EXERCISE OBJECTIVE >> Reproduce word for word the part of the lodgepole pine thesis abstract between "Increased nutrition and" and "response is possible.", inclusive.

PASSAGE PROVIDED >>
────────────────────
THE INFLUENCE OF NUTRITION AND DENSITY ON REPRESSED LODGEPOLE PINE
A THESIS SUBMITTED IN PARTIAL FULFILLMENT OF THE REQUIRMENTS FOR THE DEGREE OF DOCTOR OF PHILOSOPHY
in
THE FACULTY OF GRADUATE STUDIES
(Department of Forest Sciences)
THE UNIVERSITY OF BRITISH COLUMBIA
April 2004
© 2004 David Blevins
ABSTRACT
Repression in lodgepole pine is a condition of slow growth in very high-density stands of natural regeneration resulting after wildfire. A factorial thinning and fertilization experiment (two levels of thinning, none and thinned, and two levels of fertilization, none and complete mix) was established on the Chilcotin Plateau in central British Columbia in a 36-year-old repressed lodgepole pine stand. The objectives of this study were to 1) examine the effects of thinning and nutrient addition and their interaction on repressed lodgepole pine tree and stand growth, foliage biomass per hectare, and growth efficiency, and 2) examine these same treatment effects on crown response of foliage and branches at the whole-tree level and by whorl, cohort, and branch order within the crown.
Although repression has been considered an irreversible physiological dysfunction, the large increases in growth reported in this study and others indicate that growth of repressed stands was limited primarily by nutrient deficiencies similar to those found in non-repressed lodgepole pine. This suggests that any observed physiological dysfunctions in repressed lodgepole pine are a symptom of repression rather than a cause. Volume growth was increased from 2 to 7 m3/ha/year with nutrient additions on non-thinned plots and to 5 m3/ha/year when fertilizer was applied to thinned plots. Thinning produced a tree-level growth response by allocating limited nutrients to fewer trees resulting in increased tree-level foliage biomass and increased growth efficiency. Additions of nitrogen, sulfur, and boron improved both tree-level growth and stand growth through increases in stand-level foliage biomass and growth efficiency. The additive effects of fertilization and thinning on growth indicate that both treatments are needed to achieve the maximum effect.
Increased nutrition and growing space resulted in increases in tree-level foliage biomass, but the mechanisms of these increases differed by treatment. Increased number of fascicles contributed more than increased fascicle weight to the foliage biomass response for all treatments. Increases in the number of foliated branches was more important than increases in the amount of foliage on a branch when fertilizer was applied but these mechanisms were almost equally important to the increase in foliage biomass due to thinning. The lack of treatment effects on foliage biomass at the bottom of the live crown, the position of the bottom of the live crown, and the reduction in the number of cohorts toward the base of the live crown, all suggest that greater foliage biomass response is possible.
────────────────────
GIVEN DATA >>

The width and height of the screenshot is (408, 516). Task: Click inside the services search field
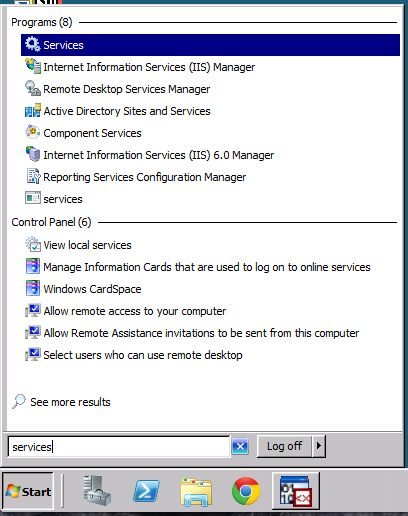pos(119,447)
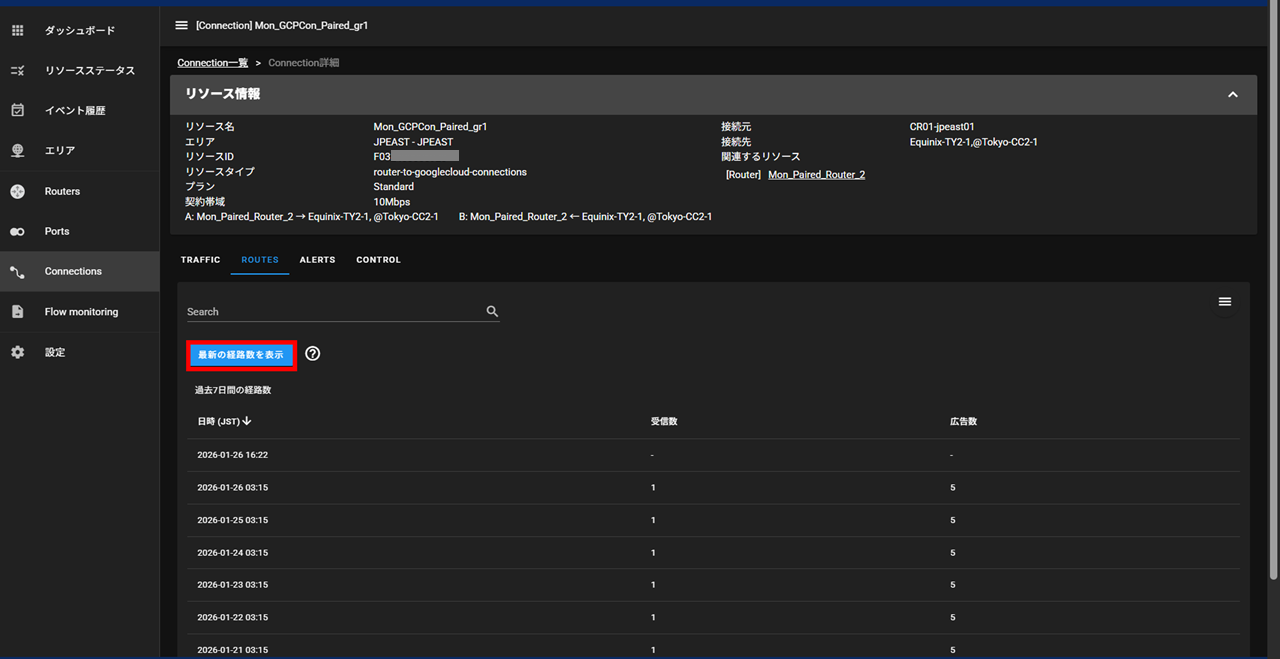This screenshot has width=1280, height=659.
Task: Open the CONTROL tab
Action: [378, 260]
────────────────────
EXERCISE SOLUTION >>
Increased nutrition and growing space resulted in increases in tree-level foliage biomass, but the mechanisms of these increases differed by treatment. Increased number of fascicles contributed more than increased fascicle weight to the foliage biomass response for all treatments. Increases in the number of foliated branches was more important than increases in the amount of foliage on a branch when fertilizer was applied but these mechanisms were almost equally important to the increase in foliage biomass due to thinning. The lack of treatment effects on foliage biomass at the bottom of the live crown, the position of the bottom of the live crown, and the reduction in the number of cohorts toward the base of the live crown, all suggest that greater foliage biomass response is possible.